12 ways foster and kinship carers can promote compassion and self-compassion in children and young people
Written by Noel Macnamara
What are Compassion and Self-Compassion?
Compassion is the ability to feel and connect with the suffering of another human being, self-compassion is the ability to feel and connect with one’s own suffering. More specifically for our purposes, self-compassion is the act of extending compassion to oneself in instances of perceived inadequacy, failure, or general suffering. If we are to be self-compassionate, we need to give ourselves the recognition, validation, and support we would offer a loved one who is suffering.
There is evidence that those with more self-compassion show less severe symptoms of abuse and neglect than those who lack self-compassion. They are less likely to display signs of emotional avoidance and are more comfortable facing the thoughts, feelings, and sensations associated with the trauma they experienced (Thompson & Waltz, 2008).
In addition to self-compassion being a key factor in helping those who were traumatised, it turns out that self-compassion is the missing key to alleviating shame. Shame has been recognised as a major component of a range of mental health problems and proneness to aggression (Gilbert, 1997; Gilbert, 2003; Gilligan, 2003). Higher levels of self-compassion are associated with decreased anxiety, shame, and guilt, as well as increased willingness to express sadness, anger, and closeness (Germer & Neff, 2013).
Increasing compassion, self-compassion, and soothing experiences are central to the therapeutic care of children and young people in out-of-home care. Below are some suggestions of how this might be done.
Ask about how the child or young person is feeling. When you ask about their feelings, you are communicating that you care and value their emotions.

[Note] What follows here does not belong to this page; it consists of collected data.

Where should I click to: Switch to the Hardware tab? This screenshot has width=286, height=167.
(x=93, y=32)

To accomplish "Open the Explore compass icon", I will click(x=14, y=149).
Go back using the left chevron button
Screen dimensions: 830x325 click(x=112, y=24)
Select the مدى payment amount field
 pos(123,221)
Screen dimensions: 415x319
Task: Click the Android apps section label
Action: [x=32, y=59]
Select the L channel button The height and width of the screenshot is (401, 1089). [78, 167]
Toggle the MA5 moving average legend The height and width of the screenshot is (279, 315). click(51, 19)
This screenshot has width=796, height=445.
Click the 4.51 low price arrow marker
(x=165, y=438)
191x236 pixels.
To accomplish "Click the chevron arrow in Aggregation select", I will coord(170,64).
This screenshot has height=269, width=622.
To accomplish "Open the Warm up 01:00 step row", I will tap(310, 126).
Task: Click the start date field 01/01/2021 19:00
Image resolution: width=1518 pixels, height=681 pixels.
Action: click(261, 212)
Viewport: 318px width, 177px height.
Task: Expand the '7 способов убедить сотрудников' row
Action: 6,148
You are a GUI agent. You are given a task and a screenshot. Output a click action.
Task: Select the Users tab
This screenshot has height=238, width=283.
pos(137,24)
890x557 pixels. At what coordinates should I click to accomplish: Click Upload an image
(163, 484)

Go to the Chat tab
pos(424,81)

Talk about the child or young person’s feelings and the feelings of others that are communicated through facial and body expressions. When the child or young person is sad or happy, you might say, “I can tell how you are feeling because your face and body are telling me.” When a child or young person’s friend or sibling is showing a feeling (such as sad), point out that the child or young person’s feelings are expressed through facial and body expressions, and discuss the experiences and situations that lead to the various types of emotions.
Use a wide variety of emotion words in your interactions with children and young people. When talking to a child or young person, use several different emotion words to talk about situations or events. Point out the emotions of others and use opportunities to expand the child or young person’s emotional vocabulary, including words such as guilt, satisfaction, pride, anxiety, fear, and excitement.
Label emotions and describe the situations that lead to those emotions through TV shows, films, and books. Children who have experienced abuse and neglect often have a very limited emotional lexicon and understanding. Use any opportunity to point out the emotions of others and give those emotions names. TV, movies, and books provide an excellent opportunity for this. Ask them if they’ve been in similar situations and felt those feelings, too.
To help children and young people accept both their positive and negative feelings, it is helpful to empathise and validate their experiences and emotions. Avoid being dismissive or rushing them to feel better. Give them the space and permission to process their feelings, whatever they do. For instance, if they are crying after a fight with a friend, instead of saying, “Come on, stop crying, it’s not that bad: they didn’t mean it", give them the language to express themselves: "I can tell you’re very sad right now; it frustrates you when your friends are not fair or mean”.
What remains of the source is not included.